* **Texte à lire**
Le projet Horizon 2020 qui permet d’obtenir des financements pour la recherche n’a pas sélectionné votre candidature… à un cheveu.

Le domaine des soins palliatifs est encore un domaine de niche en Belgique. Pour les adultes déjà, donc pour les enfants encore plus. Nous voulions obtenir une bourse pour pouvoir faire un état des lieux européens en matière de soins palliatifs pédiatriques (SPP) et quantifier le nombre d’enfants suivis pour maladie grave. Mais tant que nous n’aurons pas de formation universitaire en SPP, la reconnaissance du travail effectué dans ce domaine sera lente.

Entretemps, nous avons mené ce relevé en région de Bruxelles-Capitale grâce à une commande de la Fédération bruxelloise pluraliste de soins palliatifs, financée par la Fondation contre le cancer. Plus de 22.500 enfants atteints de maladie grave ont été répertoriés sur une période de cinq ans, de 2010 à 2014, dans les institutions bruxelloises participantes. En comparant ce chiffre à celui suivi par les équipes de liaison pédiatrique, nous avons pu observer que seulement 1,7% des enfants bénéficient de cet accompagnement. L’étude n’est pas exhaustive mais montre déjà combien l’offre actuelle en terme d’accompagnement des familles semble être insuffisante.

Comment vous êtes-vous passionnée pour ce domaine de recherche ?

Le déclic a été le vote pour l’extension de la loi dépénalisant l’euthanasie dans certains cas très précis chez l’enfant. J’ai voulu en savoir plus : est-ce que les soins palliatifs pédiatriques font la différence pour les familles, est-ce qu’ils sont efficaces pour améliorer cette qualité de vie ? Ces questions m’ont poussée à faire un état des lieux et éprouver en quelque sorte cette discipline assez récente dans l’espoir de la voir se développer.

* **Données**
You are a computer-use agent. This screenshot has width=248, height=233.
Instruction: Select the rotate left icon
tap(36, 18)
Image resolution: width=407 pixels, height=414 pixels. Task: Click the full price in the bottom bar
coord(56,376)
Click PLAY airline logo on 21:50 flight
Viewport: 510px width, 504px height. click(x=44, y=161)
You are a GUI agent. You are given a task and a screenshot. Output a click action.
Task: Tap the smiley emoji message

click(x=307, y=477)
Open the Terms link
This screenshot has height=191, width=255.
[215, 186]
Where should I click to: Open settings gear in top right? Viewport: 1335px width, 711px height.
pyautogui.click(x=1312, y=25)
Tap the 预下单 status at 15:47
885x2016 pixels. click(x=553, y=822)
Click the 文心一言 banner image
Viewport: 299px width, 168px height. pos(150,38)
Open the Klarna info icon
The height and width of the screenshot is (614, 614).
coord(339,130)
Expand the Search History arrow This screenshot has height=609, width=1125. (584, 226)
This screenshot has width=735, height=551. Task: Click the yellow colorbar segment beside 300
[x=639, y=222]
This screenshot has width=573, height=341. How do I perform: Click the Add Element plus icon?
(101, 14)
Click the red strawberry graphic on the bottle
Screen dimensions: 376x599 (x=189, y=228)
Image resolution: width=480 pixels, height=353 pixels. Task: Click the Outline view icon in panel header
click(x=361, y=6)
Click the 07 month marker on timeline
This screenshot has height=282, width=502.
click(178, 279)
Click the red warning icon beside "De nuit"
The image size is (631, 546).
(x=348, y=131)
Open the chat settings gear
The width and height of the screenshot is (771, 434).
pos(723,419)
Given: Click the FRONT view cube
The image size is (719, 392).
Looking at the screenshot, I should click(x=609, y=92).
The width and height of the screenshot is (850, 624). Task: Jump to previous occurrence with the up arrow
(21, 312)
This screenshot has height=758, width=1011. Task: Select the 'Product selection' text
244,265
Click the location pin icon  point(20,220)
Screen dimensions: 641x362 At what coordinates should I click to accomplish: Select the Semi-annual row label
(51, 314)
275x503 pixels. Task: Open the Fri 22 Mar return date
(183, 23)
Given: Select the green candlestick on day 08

* **Consigne**
Les affirmations suivantes concordent-elles avec le texte sur les soins palliatifs pédiatriques ? Pour chacune, répondez par oui ou non et citez les mots décisifs du texte : (a) le relevé bruxellois couvre les années 2010 à 2014 ; (b) la candidature au projet Horizon 2020 a été retenue ; (c) l'étude menée à Bruxelles est présentée comme exhaustive.

* **Réponse**
(a) Oui : « sur une période de cinq ans, de 2010 à 2014 ».
(b) Non : « n’a pas sélectionné votre candidature ».
(c) Non : « L’étude n’est pas exhaustive ».